RECORDS FOR THE EXERCISE:
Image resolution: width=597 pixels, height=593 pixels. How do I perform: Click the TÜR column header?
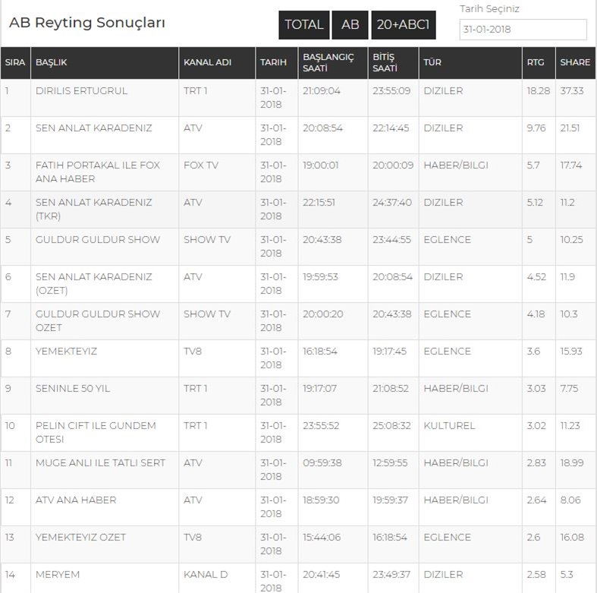click(432, 62)
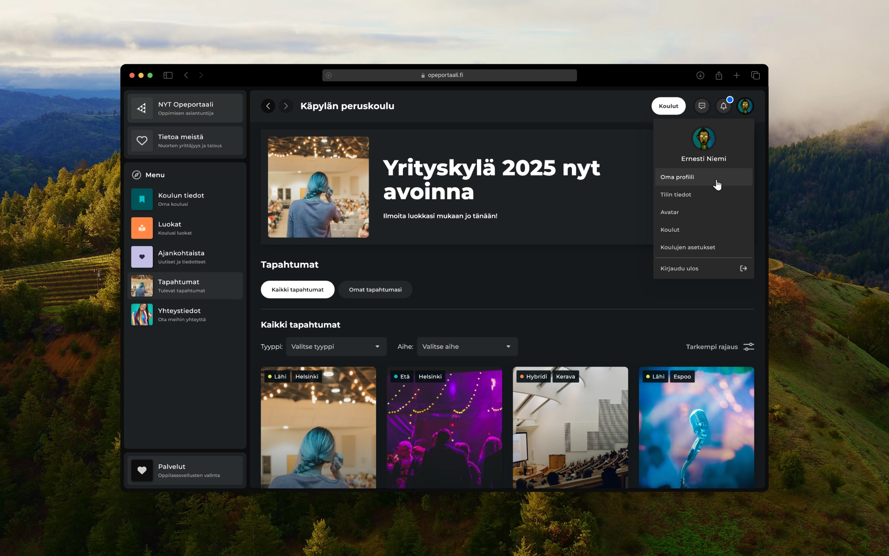Go forward with the app forward arrow

286,106
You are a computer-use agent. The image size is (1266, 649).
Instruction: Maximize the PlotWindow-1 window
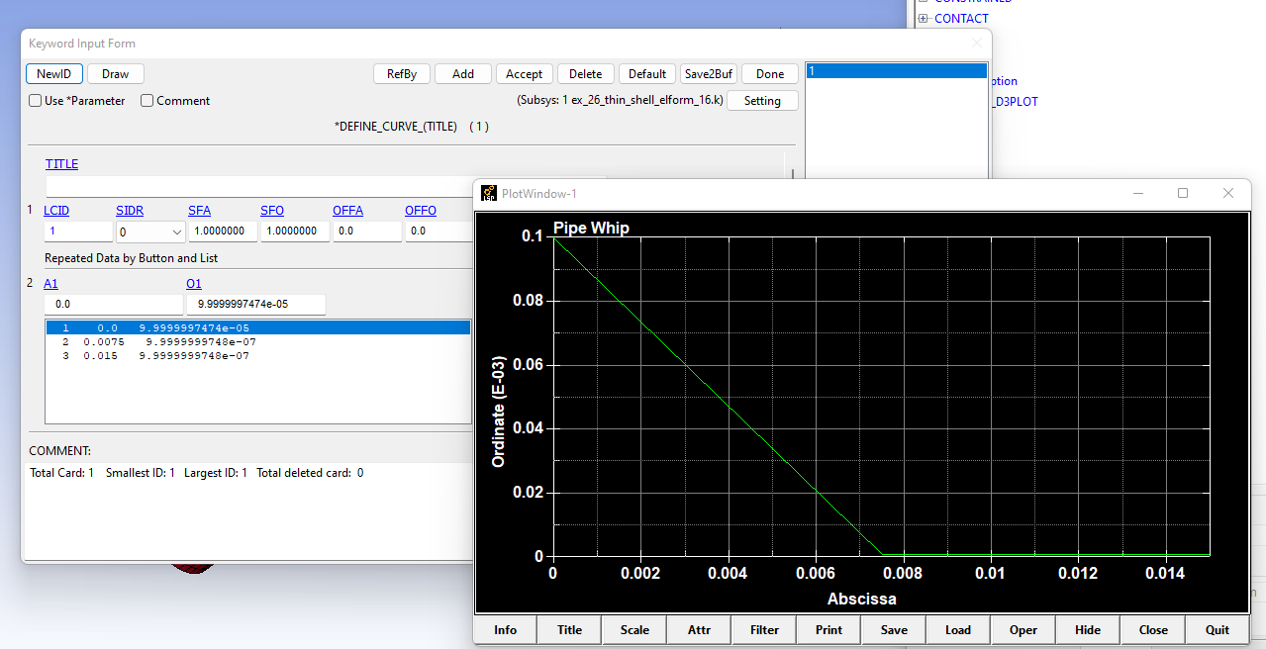pos(1182,193)
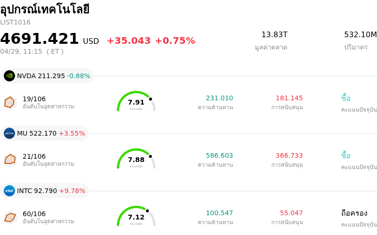Click the 7.91 score gauge
The image size is (377, 235).
pyautogui.click(x=136, y=102)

WRITTEN INSTRUCTION: Convert every row above into a JSON list of strings with one string per line. Skip blank lines and leave the pictures out.

WRITTEN ANSWER:
[
  "Image resolution: width=597 pixels, height=593 pixels. How do I perform: Click the TÜR column header?",
  "click(432, 62)",
  "Go forward with the app forward arrow",
  "286,106",
  "You are a computer-use agent. The image size is (1266, 649).",
  "Instruction: Maximize the PlotWindow-1 window",
  "pos(1182,193)",
  "Click the 7.91 score gauge",
  "The image size is (377, 235).",
  "pyautogui.click(x=136, y=102)"
]